After the sanctions, it was time to catch up with the rest of the world. JAT started flying to international destinations in October 1994. To facilitate the return, JAT was given back the slots it had before the sanctions. All this indicated the trust that JAT continued to enjoy from its foreign partners – a trust that had been built up over decades and that had not been broken, despite the company’s absence from the public scene.

During a dramatic and difficult period, JAT managed to preserve all its resources – fleet, equipment and employees. The company managed to remain active even in wartime conditions. Despite the political instability in the country, inspections of the planes that remained in the country continued. The training center as well as many other services remained active. This durability has helped the company get to where it is today.

The department for the execution of technical works was the first within “JAT Airways” to receive the certificate of the Joint Aviation Regulations – (JAR) 145, by the inspection of the Hungarian aviation authorities. JAR 145 gave the technical works department the ability to become an independent unit that will operate both for the national airline and for other companies, generating independent revenues.
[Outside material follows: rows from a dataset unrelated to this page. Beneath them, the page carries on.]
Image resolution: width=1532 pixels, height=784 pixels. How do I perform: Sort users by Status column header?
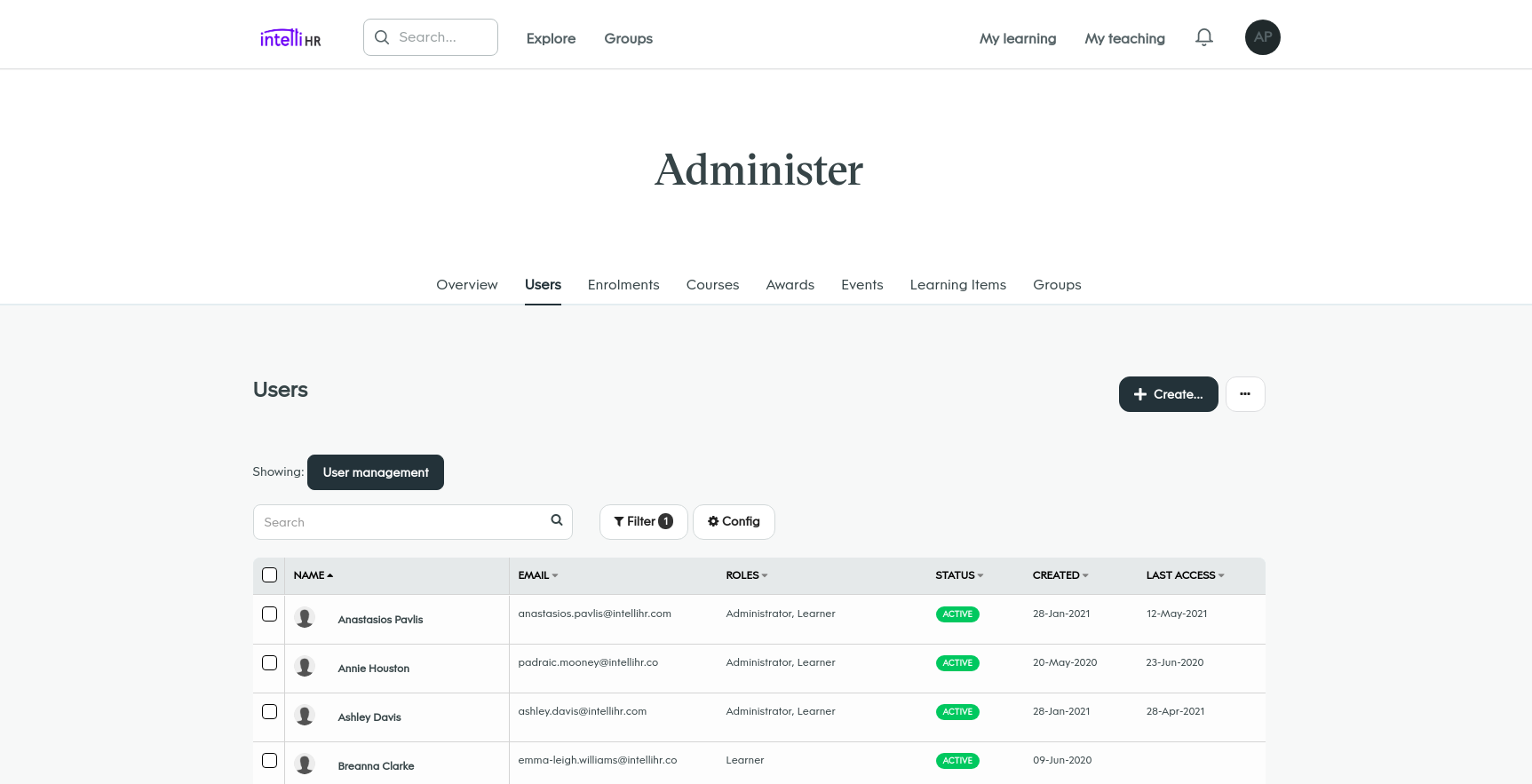coord(958,575)
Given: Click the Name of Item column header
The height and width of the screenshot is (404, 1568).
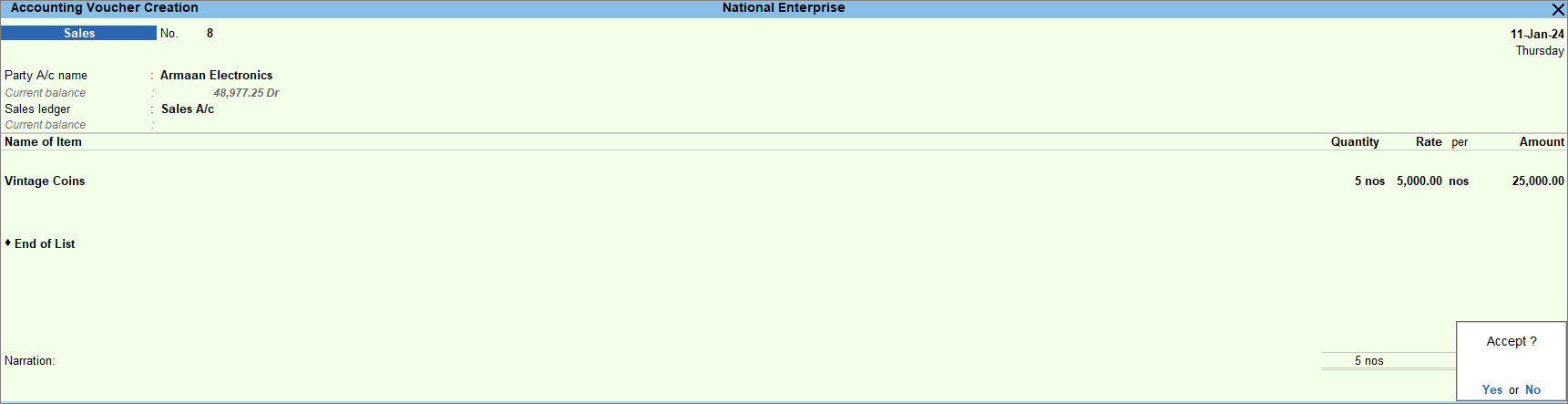Looking at the screenshot, I should (43, 142).
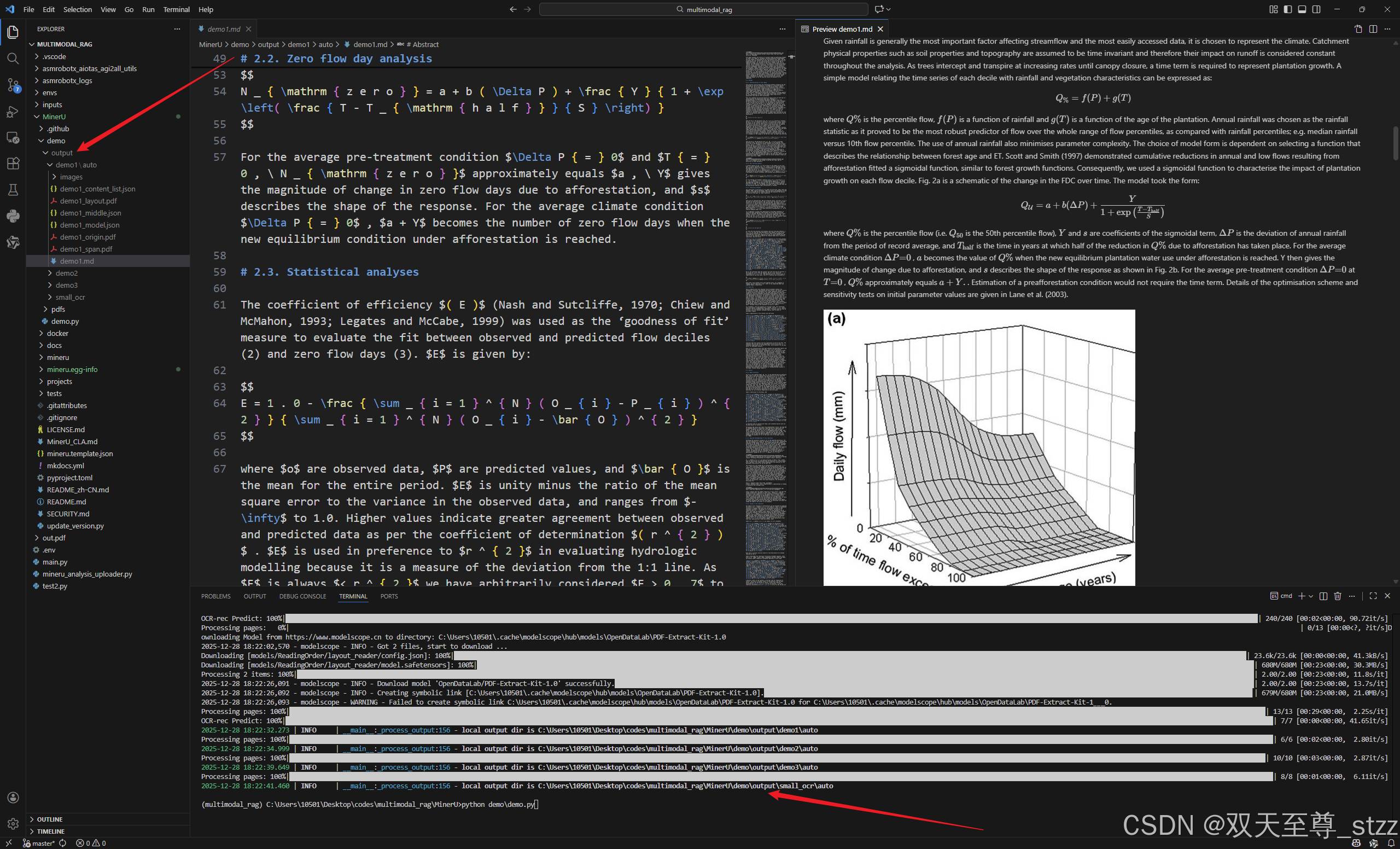Toggle primary side bar visibility

[x=1287, y=9]
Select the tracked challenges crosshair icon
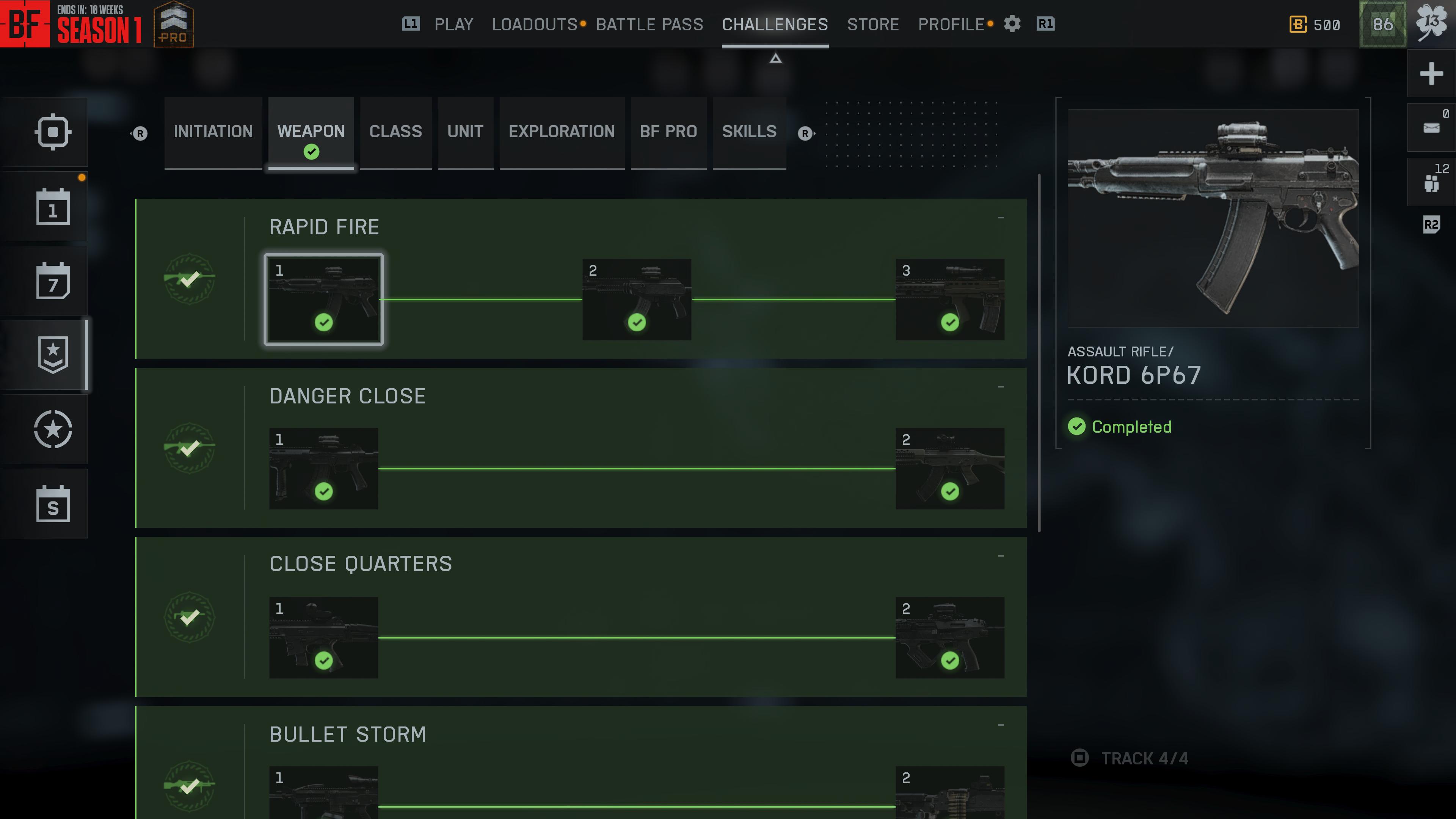The image size is (1456, 819). coord(53,132)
In 2004 and 2005, JAT faced mechanic strikes. Despite this, JAT received IATA Safety Certificate- IOSA, in February 2005. Thus, JAT received another recognition for achieving and maintaining internationally recognized aviation standards in the field of air traffic safety and fleet maintenance. The company passed the checks without a single negative point. This major achievement is linked to our goal of maintaining high quality and excellence.

JAT Tehnika becomes a separate entity – our current chapter

In order to improve the financial situation, the Government initiates the restructuring of the company. This led to the establishment of “JAT Tehnika d.o.o.” on July 1, 2005. After the separation, JAT Tehnika continued to maintain the aircraft of “Jat Airways”. JAT Tehnika was tasked with building a new image of the company, which helped it build new partnerships with new clients.

In order to keep up with the ever-changing industry, JAT receives a new contract related to the engine workshop, which doubled the previous capacities. In the same year, JAT secured future contracts with a Russian airline for the maintenance of a large number of aircraft.

In July 2019, the Government of Serbia announced a tender for the sale of the company’s shares. On November 28, 2019, the Government of Serbia accepted the offer of the Czech-Polish group “Avia Prime” for the purchase of the company. JAT Tehnika joined the sister companies of the Group, “Linetech” from Poland and “Adria Tehnika” from Slovenia. The merger of JAT Tehnika made the “Avia Prime” group an MRO (organization for maintenance, repair and overhaul of aircraft) providing a common service to airlines with different types of aircraft, expanding the group’s portfolio to include, among other things, ATR maintenance. On the other hand, JAT Tehnika gained access to the Group’s clients, as well as greater capacity utilization, such as the engine workshop, from Linetech and Adria Tehnika. This acquisition marked a new chapter for JAT and the Avia Prime Group, which continues to provide excellent service in the world of aircraft maintenance.